The dermatoscope takes clear, detailed pictures of suspicious lesions for doctors to send electronically to hospital dermatologists for analysis.
The pictures help to quickly distinguish between patients with benign conditions and those who need hospital assessment and/or treatment, sparing many people unnecessary hospital appointments.
Margaret was called in to hospital to have her mole removed.
“I was told it was a melanoma, but it wasn’t too deep, it was on the low scale,” Margaret said. “They took a lymph node and apparently it was clear. I have to have three-monthly checks now for five years; I have told Ann that it’s all her fault!”
Ann said: “I was really surprised when I heard that it was cancer. I didn’t think it would be, but you just never know. It’s great that she is clear now.”
Dr Dan Cottingham, a local GP and NHS Vale of York Clinical Commissioning Group’s Macmillan Cancer Lead, said: “The CCG has been working with York Against Cancer since 2016 and is extremely grateful for their involvement and financial support in supplying 57 dermatoscopes for use at GP surgeries in the Vale of York area. We continue to supply training to all GPs to improve the quality of the pictures and aid in the diagnostic process.

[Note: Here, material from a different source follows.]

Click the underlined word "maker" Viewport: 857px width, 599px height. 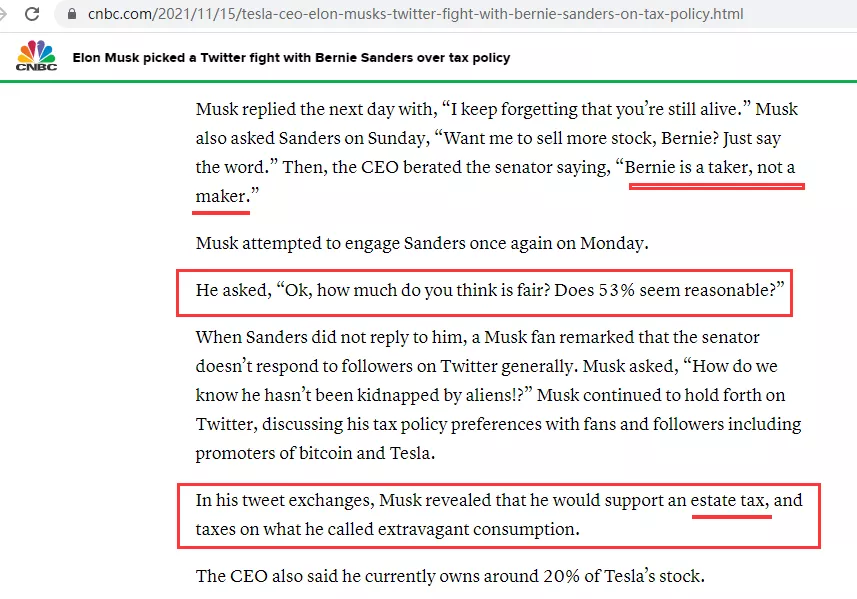point(220,196)
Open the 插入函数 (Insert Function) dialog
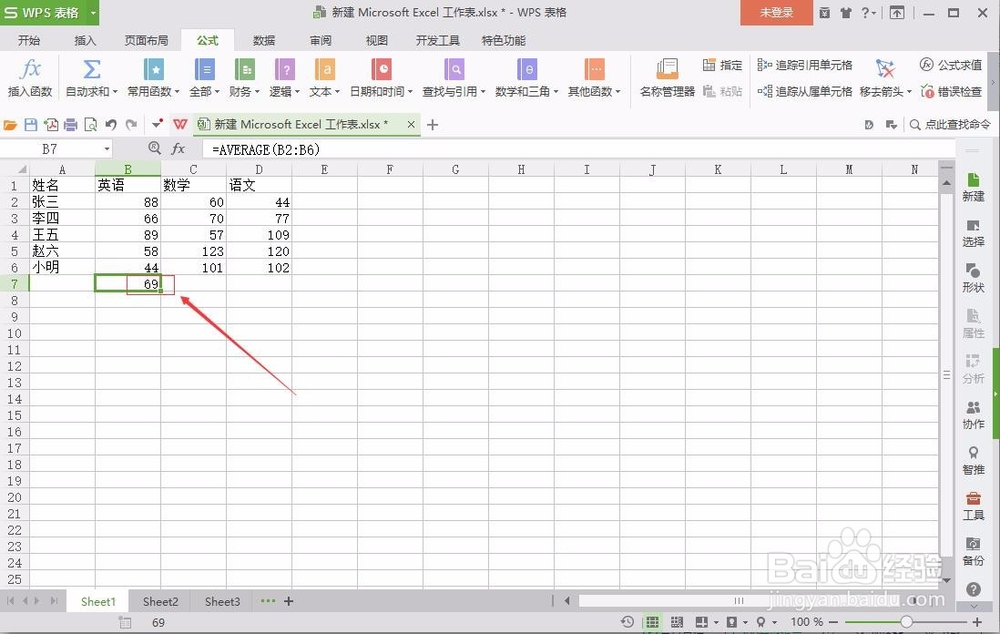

“Cancer was identified by Vale of York residents as being among the most important topics when the CCG asked them ‘what is important about local healthcare services?’ at our ‘big conversation’ engagement events last year.
“The CCG has reflected this view in its 2018-19 commissioning intentions and is working closely with the Humber Coast and Vale Cancer Alliance and providers to implement the changes needed to achieve the ambitions of the national cancer strategy and the NHS Constitution cancer targets.”
Dr Andy Muinonen-Martin, a consultant dermatologist who is skin cancer lead at York Teaching Hospital NHS Foundation Trust and the Honorary Consultant Dermatologist at Leeds Teaching Hospitals NHS Trust’s melanoma clinic, spearheaded the project.
He said: “The system developed in the Vale of York is far ahead of what is on offer for patients in many other areas. We have pioneered the process for using this technology in York.
“We are very proud of this referral model and other trusts in the region are developing similar systems as a result.
“Skin cancer is common and we are in the middle of an epidemic. Melanoma is the fifth most common cancer in the UK and there are high numbers here compared to other countries. There is a perfect storm due to this epidemic and a static dermatology workforce, so we need to use technology and processes like this to innovate to address this.
“It was great that Ann was able to talk to her friend Margaret about the mark, particularly because it was in a difficult place for her to see.
“By bringing it to Margaret’s attention she was able to go to her GP, who was then able to take high-quality images through the dermatoscope and send them through and she has a very good prognosis.
“Had Ann not spotted it, it might not have been seen until much later and it could have been much more serious.
“Detecting skin cancers early like this is essential as many are curable at this stage and the surgery required leaves much smaller scars.”
Professor Steve Leveson, Chairman of York Against Cancer, said: “We are committed to improving the patient experience. We were happy to be able to fund the dermatoscopes as they always struck us as a good, value-for-money investment. Dermatoscopes hopefully shorten waiting times and improve the patient’s journey.”